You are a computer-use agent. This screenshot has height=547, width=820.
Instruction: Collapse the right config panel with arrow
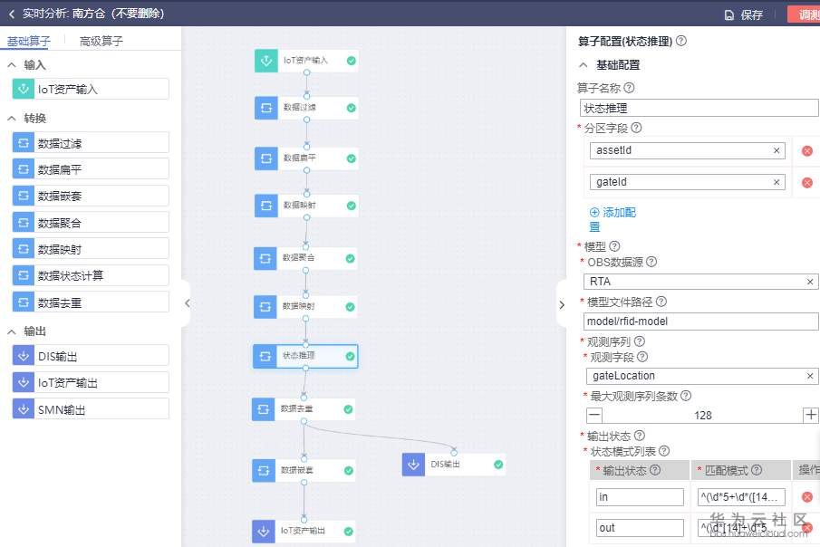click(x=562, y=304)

--*--

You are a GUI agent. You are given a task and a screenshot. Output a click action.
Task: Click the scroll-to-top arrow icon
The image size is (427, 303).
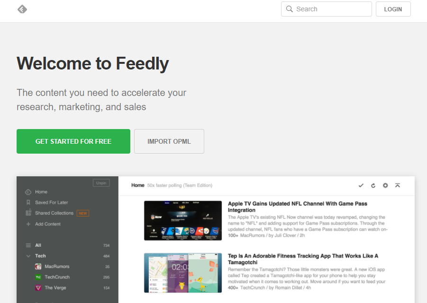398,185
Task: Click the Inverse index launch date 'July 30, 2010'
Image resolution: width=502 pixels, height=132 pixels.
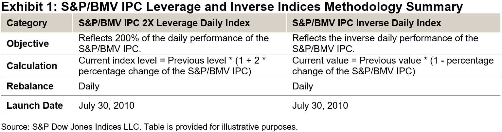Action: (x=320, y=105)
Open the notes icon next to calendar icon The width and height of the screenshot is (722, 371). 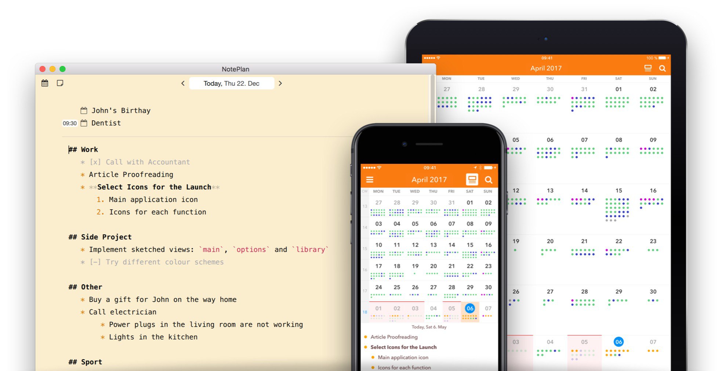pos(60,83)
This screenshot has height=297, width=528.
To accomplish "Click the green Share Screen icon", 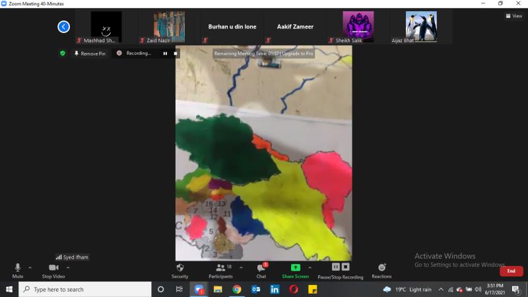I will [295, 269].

--*--

- **Prompt**: Collect each line of the entries that has the word "This", copying it in full.

- **Solution**:
You are a computer-use agent. This screenshot has height=547, width=820.
This screenshot has height=297, width=528.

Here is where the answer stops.